Initial steps of metastasis: cell invasion and endothelial transmigration

Abstract

Metastasis is the leading cause of cancer mortality. The metastatic cascade represents a multi-step process which includes local tumor cell invasion, entry into the vasculature followed by the exit of carcinoma cells from the circulation and colonization at the distal sites. At the earliest stage of successful cancer cell dissemination, the primary cancer adapts the secondary site of tumor colonization involving the tumor-stroma crosstalk. The migration and plasticity of cancer cells as well as the surrounding environment such as stromal and endothelial cells are mandatory. Consequently, the mechanisms of cell movement are of utmost relevance for targeted intervention of which three different types have been reported. Tumor cells can migrate either collectively, in a mesenchymal or in an amoeboid type of movement and intravasate the blood or lymph vasculature. Intravasation by the interaction of tumor cells with the vascular endothelium is mechanistically poorly understood. Changes in the epithelial plasticity enable carcinoma cells to switch between these types of motility. The types of migration may change depending on the intervention thereby increasing the velocity and aggressiveness of invading cancer cells. Interference with collective or mesenchymal cell invasion by targeting integrin expression or metalloproteinase activity, respectively, resulted in an amoeboid cell phenotype as the ultimate exit strategy of cancer cells. There are little mechanistic details reported in vivo showing that the amoeboid behavior can be either reversed or efficiently inhibited. Future concepts of metastasis intervention must simultaneously address the collective, mesenchymal and amoeboid mechanisms of cell invasion in order to advance in anti-metastatic strategies as these different types of movement can coexist and cooperate.
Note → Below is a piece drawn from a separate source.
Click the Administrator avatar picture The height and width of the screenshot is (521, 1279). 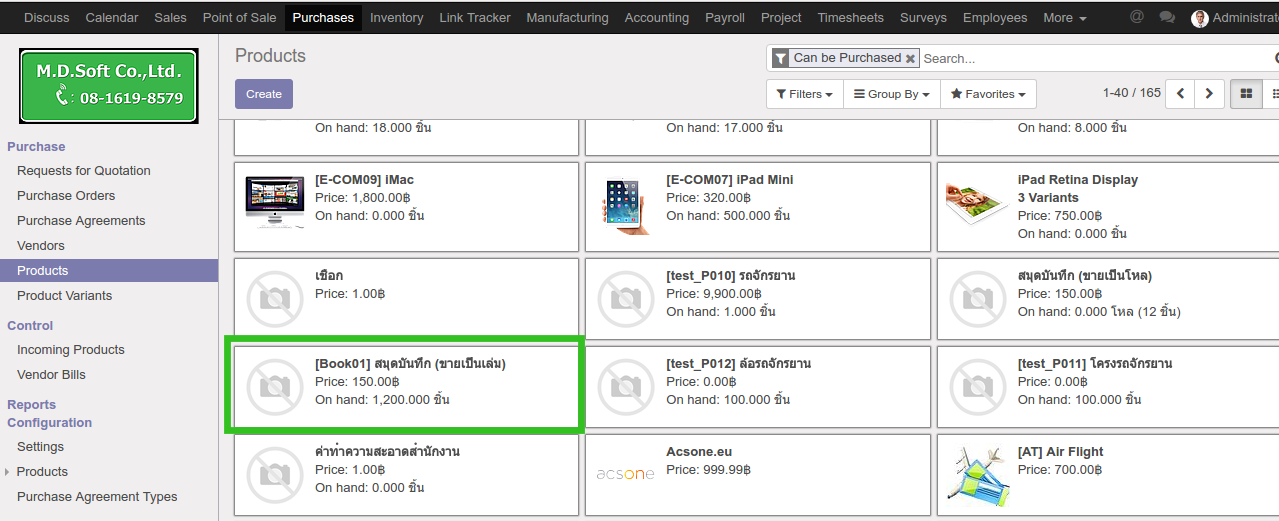tap(1199, 18)
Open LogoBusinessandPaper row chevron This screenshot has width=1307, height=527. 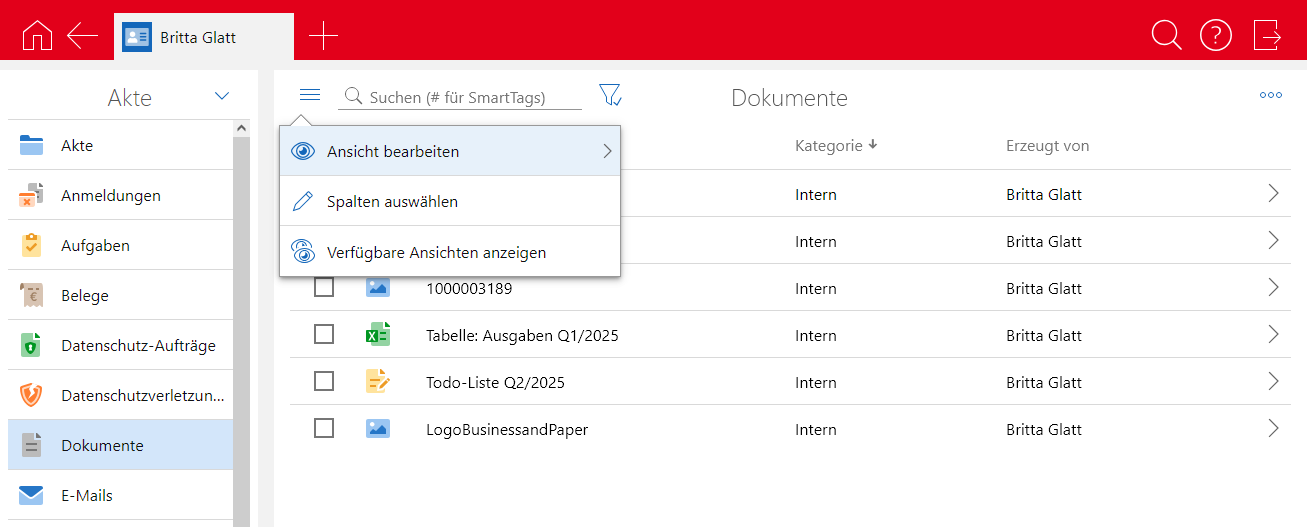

Beyond the targeting of cell movements, the adhesion of cancer cells to the stroma in heterotypic circulating tumor cell emboli is of paramount relevance for anti-metastatic therapy.

Fig. 1

Plasticity of invading cancer cells. (A) In collectively invading cell strands or sheets, the tumor cell at the invasive front is designated as tip cell and executes the driving force by promoting focal adhesions and ECM rearrangement. Cells following the tip cells maintain their epithelial characteristics such as desmosomes, adherence, tight and gap junctions. (B) A single cancer cell can detach from the epithelial cluster by undergoing an EMT through e.g. TGF-β induced downregulation of E-cadherin and rearrangement of the cytoskeleton. This mesenchymal-like cell is able to move freely by forming focal adhesions and rearranging the ECM by secretion of proteases. EMT-transformed cells sustain a rear–front cell polarity. (C) The fastest way of cell invasion is the amoeboid cell movement, which leads to a total loss of cell polarity and paracrine directed chemotaxis in a protease-independent fashion. Cancer cells were shown to acquire these characteristics in two ways: either by inhibition of β1-integrin leading to CAT or by inhibition of proteases which subsequently induce MAT. CAT, collective to amoeboid transition; ECM, extracellular matrix; EMT, epithelial to mesenchymal transition; MAT, mesenchymal to amoeboid transition; MMP, matrix metalloproteinase.

Fig. 2

The tumor microenvironment and its impact on transendothelial migration. (A) Passive migration of epithelial cancer cells into lymph vessels may occur through intercellular gaps and active attraction of lymph endothelial cells upon secretion of VEGF-C, VEGF-D and CCL21. (B) (Transient) TGF-β induced EMT and the secretion of VEGF-A mediates hematogeneous dissemination. (C) Once transmigrated, tumor cells can use platelets as a shield against shear forces and natural killer (NK) cell attacks. (D) Two prominent cell types of the tumor microenvironment are tumor associated macrophages (TAMs, green color) and cancer associated fibroblasts (CAFs, red color). Both TAMs and CAFs secrete components which stimulate cancer progression. (E) CAFs, also referred to as myofibroblasts, rearrange the ECM and are able to form a track through which epithelial tumor cells can migrate. (F) In close contact with tumor cells, macrophages are able to promote hematogenous transmigration. CCL, chemokine (C–C motif) ligand; CSF, colony stimulating factor; CXCL12 (SDF1), stromal cell derived factor; ECM, extracellular matrix; EGF, epidermal growth factor; MMP, matrix metalloproteinase; NF-κB, nuclear factor-kappa B; TGF, transforming growth factor; VEGF, vascular endothelial growth factor.